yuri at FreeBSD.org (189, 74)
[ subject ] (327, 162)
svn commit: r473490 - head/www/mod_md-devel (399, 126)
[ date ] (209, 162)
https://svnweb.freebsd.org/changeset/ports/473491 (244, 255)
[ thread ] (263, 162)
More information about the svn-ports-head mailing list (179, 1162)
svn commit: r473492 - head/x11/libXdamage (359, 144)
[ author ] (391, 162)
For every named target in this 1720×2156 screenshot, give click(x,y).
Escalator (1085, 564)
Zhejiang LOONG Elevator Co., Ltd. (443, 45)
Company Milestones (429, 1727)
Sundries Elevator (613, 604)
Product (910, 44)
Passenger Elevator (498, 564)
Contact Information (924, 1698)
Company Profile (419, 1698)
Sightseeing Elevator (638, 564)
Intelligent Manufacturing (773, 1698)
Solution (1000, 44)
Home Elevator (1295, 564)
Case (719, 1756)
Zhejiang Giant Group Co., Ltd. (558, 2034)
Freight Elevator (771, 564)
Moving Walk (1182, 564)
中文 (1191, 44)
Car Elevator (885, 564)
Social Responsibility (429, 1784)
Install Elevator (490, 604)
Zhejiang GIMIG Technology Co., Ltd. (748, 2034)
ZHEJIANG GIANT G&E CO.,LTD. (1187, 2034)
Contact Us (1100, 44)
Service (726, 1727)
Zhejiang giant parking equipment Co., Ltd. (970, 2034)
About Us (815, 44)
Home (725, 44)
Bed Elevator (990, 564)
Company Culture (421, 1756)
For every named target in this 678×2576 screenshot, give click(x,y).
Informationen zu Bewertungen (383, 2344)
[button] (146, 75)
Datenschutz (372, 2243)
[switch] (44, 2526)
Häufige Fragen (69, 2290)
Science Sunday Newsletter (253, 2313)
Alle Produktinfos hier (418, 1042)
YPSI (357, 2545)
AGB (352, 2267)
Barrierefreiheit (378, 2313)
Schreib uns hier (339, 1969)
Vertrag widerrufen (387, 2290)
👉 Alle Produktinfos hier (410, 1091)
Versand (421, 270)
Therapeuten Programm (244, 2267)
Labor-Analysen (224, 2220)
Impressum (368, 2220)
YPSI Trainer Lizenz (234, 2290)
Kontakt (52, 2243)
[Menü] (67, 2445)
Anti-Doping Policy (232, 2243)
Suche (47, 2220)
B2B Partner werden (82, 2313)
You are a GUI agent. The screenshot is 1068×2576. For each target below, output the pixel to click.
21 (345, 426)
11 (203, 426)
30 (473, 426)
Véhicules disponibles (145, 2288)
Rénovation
_ _ _ _ _
> **THE TASK**: Every line above carrying the word "head" needs to be shown.

> **EXERCISE ANSWER**:
svn commit: r473490 - head/www/mod_md-devel (399, 126)
More information about the svn-ports-head mailing list (179, 1162)
svn commit: r473492 - head/x11/libXdamage (359, 144)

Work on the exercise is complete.